I need to extract data from an incoming message that could be in any format. The extracted data to store is also dependent upon the format, i.e. format A could extract field X, Y, Z, but format B could extract field A, B, C. I also need to view Message B by searching for field C within the message.
Right now I'm configuring and storing a the extraction strategy (XSLT) and executing it at runtime when it's related format is encountered, but I'm storing the extracted data in an Oracle database as an XmlType column. Oracle seems to have pretty lax development/support for XmlType as it requires an old jar that forces you to use a pretty old DOM DocumentBuilderFactory impl (looks like Java 1.4 code), which collides with Spring 3, and doesn't play very nicely with Hibernate. The XML queries are slow and non-intuitive as well.
I'm concluding that Oracle with XmlType isn't a very good way to store the extracted data, so my question is, what is the best way to store the serialized/queryable data?
NoSQL (Cassandra, CouchDB, MongoDB, etc.)?
A JCR like JackRabbit?
A blob with manual de/serialization?
Another Oracle solution?
Something else??
One alterative that you haven't listed is using an XML Database. (Notice that Oracle is one of the ten or so XML database products.)
(Obviously, a blob type won't allow querying "inside" the persisted XML objects unless you read each blob instance into memory and do the querying there; e.g. using XSLT.)
I have had great success in storing complex xml objects in PostgreSQL. Together with the functional index features, you can even create indexes on node values of the stored xml files, and use those indexes to do very fast lookups using index scans without having to reparse the XML file.
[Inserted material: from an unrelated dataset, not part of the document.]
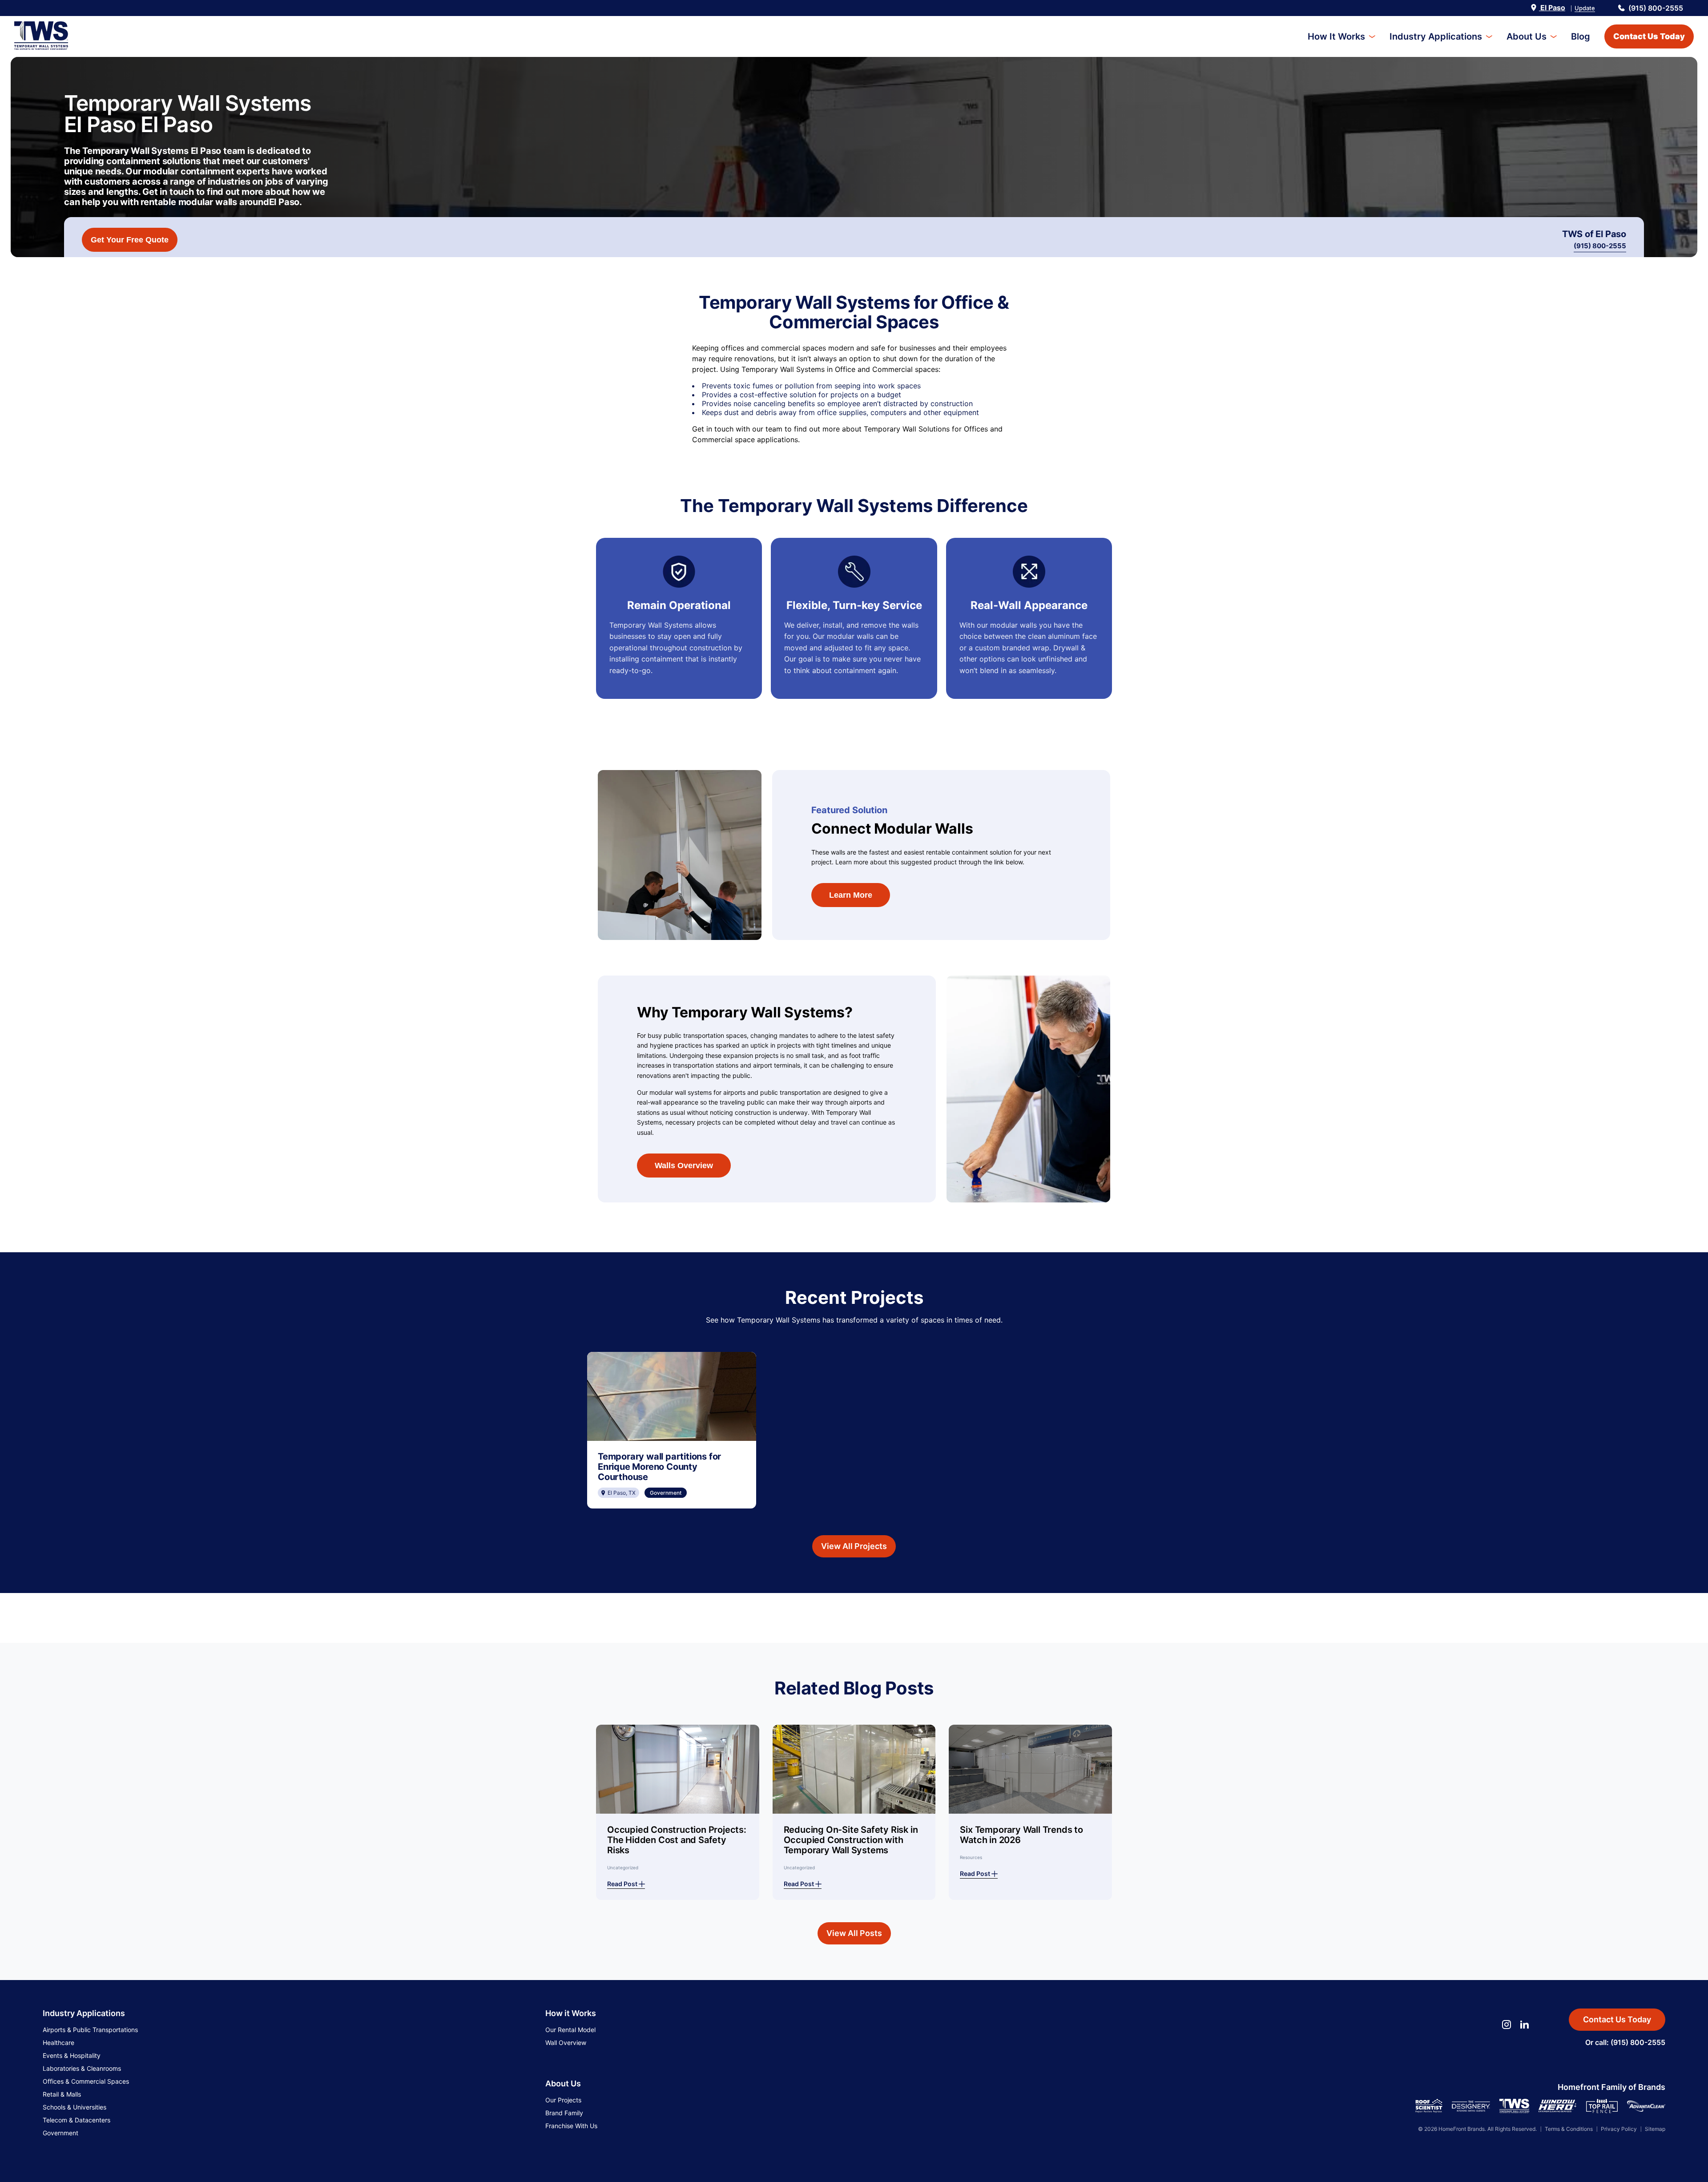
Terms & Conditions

This however will only work if you know your query patterns, arbitrary xpath queries will be slow also.
Example (untested, contains syntax errors for sure):
Create a simple table:
create table test123 (
int serial primary key,
myxml text
)
Now lets assume you have xml documents like:
<test>
<name>Peter</name>
<info>Peter is a <i>very</i> good cook</info>
</test>
Now create a function index:
create index idx_test123_name on table123 using xpath(xml,"/test/name");
Now do you fast xml lookups:
SELECT xml FROM test123 WHERE xpath(xml,"/test/name") = 'Peter';
You should also consider creating an index using text_pattern_ops, so you can have fast prefix lookups like:
SELECT xml FROM test123 WHERE xpath(xml,"/test/name") like 'Pe%';